* OBJETIVO 1
Reescreva somente o trecho dos registros que vai da linha que contém "Task: Collapse the sidebar with chevron" até o fim dos registros, trocando "Save password" por "Remember password" e deixando todo o resto inalterado.

* FONTE

══════════

Junto à Ilha de Maré, a mais tradicional e conhecida, Frades e Bom Jesus dos Passos são as duas outras ilhas que pertencem ao território de Salvador. São bairros paradisíacos localizados na Baía de Todos-os-Santos, que juntos têm uma população 12.734 habitantes, o que corresponde a 2,4% da população de Salvador, que é de aproximadamente 3 milhões de pessoas segundo o último senso do IBGE.
São locais quase desertos conhecidos por poucos baianos, mas que atraem muitos turistas que buscam as belezas naturais e a culinária local, conhecida internacionalmente. Das três ilhas da capital baiana, Frades e Bom Jesus dos Passos têm se destacado na preservação ambiental e consequente atração turística muito em decorrência do trabalho desenvolvido pela Fundação Baía Viva, entidade sem fins lucrativos e criada em 1999 por empresários baianos que visavam recuperar e valorizar a Baía de Todos os Santos.
Isabela Suarez, presidente da Fundação, falou ao BNews sobre a proposta de atuar na preservação e valorização de um dos maiores e mais representativos cartões postais da história da Bahia e do Brasil. A gestora falou sobre o trabalho de atração turística e sobre as dificuldades em relação ao transporte e à mobilidade na região.
“Há um trabalho de atração turística de Ponta de Nossa Senhora, que é um roteiro quase que automático em função do tempo que as pessoas vendem esse passeio no mercado. Bom Jesus dos Passos é um destino em ascensão. Como ele apresenta característica que facilitam o turismo interno, por poder chegar muito perto de carro através de Madre de Deus, isso facilita muito para quem vive as redondezas, Candeias, São Francisco do Conde, toda a Região Metropolitana. A localidade dessa ilha proporcionou muito a circulação”, relatou.

══════════

* DADOS DISPONÍVEIS
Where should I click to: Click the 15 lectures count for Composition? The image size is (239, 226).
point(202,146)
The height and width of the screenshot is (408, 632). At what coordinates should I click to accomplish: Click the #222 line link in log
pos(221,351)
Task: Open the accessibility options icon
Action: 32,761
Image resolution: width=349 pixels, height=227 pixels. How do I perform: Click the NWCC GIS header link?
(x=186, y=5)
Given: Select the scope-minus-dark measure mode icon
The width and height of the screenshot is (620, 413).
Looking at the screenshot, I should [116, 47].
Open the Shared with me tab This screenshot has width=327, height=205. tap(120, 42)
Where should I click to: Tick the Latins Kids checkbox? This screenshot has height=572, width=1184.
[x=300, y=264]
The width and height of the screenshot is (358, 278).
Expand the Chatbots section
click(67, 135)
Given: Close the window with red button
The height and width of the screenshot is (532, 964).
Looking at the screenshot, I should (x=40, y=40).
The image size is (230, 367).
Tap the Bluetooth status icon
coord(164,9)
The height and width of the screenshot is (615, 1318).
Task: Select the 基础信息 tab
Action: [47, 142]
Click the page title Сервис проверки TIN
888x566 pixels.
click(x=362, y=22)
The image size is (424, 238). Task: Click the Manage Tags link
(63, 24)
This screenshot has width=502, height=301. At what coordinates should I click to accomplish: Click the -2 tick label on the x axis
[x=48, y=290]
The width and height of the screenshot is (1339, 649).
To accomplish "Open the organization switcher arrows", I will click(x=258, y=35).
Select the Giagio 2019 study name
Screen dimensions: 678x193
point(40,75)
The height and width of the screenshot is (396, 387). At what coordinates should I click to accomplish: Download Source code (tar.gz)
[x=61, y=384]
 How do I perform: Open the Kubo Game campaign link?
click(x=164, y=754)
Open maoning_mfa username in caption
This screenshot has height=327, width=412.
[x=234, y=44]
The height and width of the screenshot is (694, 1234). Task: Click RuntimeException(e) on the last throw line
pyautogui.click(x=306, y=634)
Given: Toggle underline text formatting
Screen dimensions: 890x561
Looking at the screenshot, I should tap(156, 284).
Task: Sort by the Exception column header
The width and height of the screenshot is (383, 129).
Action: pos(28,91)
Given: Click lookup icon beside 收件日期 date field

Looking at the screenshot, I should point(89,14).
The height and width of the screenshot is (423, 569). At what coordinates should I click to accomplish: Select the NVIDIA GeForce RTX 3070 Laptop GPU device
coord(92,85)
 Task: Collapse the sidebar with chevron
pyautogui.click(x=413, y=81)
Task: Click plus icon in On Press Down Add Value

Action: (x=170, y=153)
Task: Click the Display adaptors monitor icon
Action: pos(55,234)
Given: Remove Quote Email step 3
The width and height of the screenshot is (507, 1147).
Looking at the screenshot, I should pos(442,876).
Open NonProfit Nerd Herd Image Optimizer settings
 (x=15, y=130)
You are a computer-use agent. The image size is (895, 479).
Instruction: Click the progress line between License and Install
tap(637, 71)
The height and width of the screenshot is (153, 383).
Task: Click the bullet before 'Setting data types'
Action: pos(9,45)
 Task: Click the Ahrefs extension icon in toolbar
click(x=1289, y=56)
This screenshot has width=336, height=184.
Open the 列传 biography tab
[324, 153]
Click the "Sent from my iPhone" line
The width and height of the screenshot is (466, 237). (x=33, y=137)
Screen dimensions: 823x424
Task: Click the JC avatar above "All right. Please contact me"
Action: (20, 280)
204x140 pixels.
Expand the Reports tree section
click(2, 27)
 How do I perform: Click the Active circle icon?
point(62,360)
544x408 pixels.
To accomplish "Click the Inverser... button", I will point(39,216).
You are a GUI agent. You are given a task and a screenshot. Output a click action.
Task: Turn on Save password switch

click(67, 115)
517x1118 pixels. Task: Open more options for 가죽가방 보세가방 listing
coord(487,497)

══════════

* OBJETIVO 2
Segundo o texto sobre as ilhas de Salvador, em que ano foi criada a Fundação Baía Viva?

* RESPOSTA DO EXERCÍCIO 1
 Task: Collapse the sidebar with chevron
pyautogui.click(x=413, y=81)
Task: Click plus icon in On Press Down Add Value

Action: (x=170, y=153)
Task: Click the Display adaptors monitor icon
Action: pos(55,234)
Given: Remove Quote Email step 3
The width and height of the screenshot is (507, 1147).
Looking at the screenshot, I should pos(442,876).
Open NonProfit Nerd Herd Image Optimizer settings
 (x=15, y=130)
You are a computer-use agent. The image size is (895, 479).
Instruction: Click the progress line between License and Install
tap(637, 71)
The height and width of the screenshot is (153, 383).
Task: Click the bullet before 'Setting data types'
Action: pos(9,45)
 Task: Click the Ahrefs extension icon in toolbar
click(x=1289, y=56)
This screenshot has width=336, height=184.
Open the 列传 biography tab
[324, 153]
Click the "Sent from my iPhone" line
The width and height of the screenshot is (466, 237). (x=33, y=137)
Screen dimensions: 823x424
Task: Click the JC avatar above "All right. Please contact me"
Action: (20, 280)
204x140 pixels.
Expand the Reports tree section
click(2, 27)
 How do I perform: Click the Active circle icon?
point(62,360)
544x408 pixels.
To accomplish "Click the Inverser... button", I will point(39,216).
You are a GUI agent. You are given a task and a screenshot. Output a click action.
Task: Turn on Remember password switch

click(67, 115)
517x1118 pixels. Task: Open more options for 가죽가방 보세가방 listing
coord(487,497)

* RESPOSTA DO EXERCÍCIO 2
Em 1999.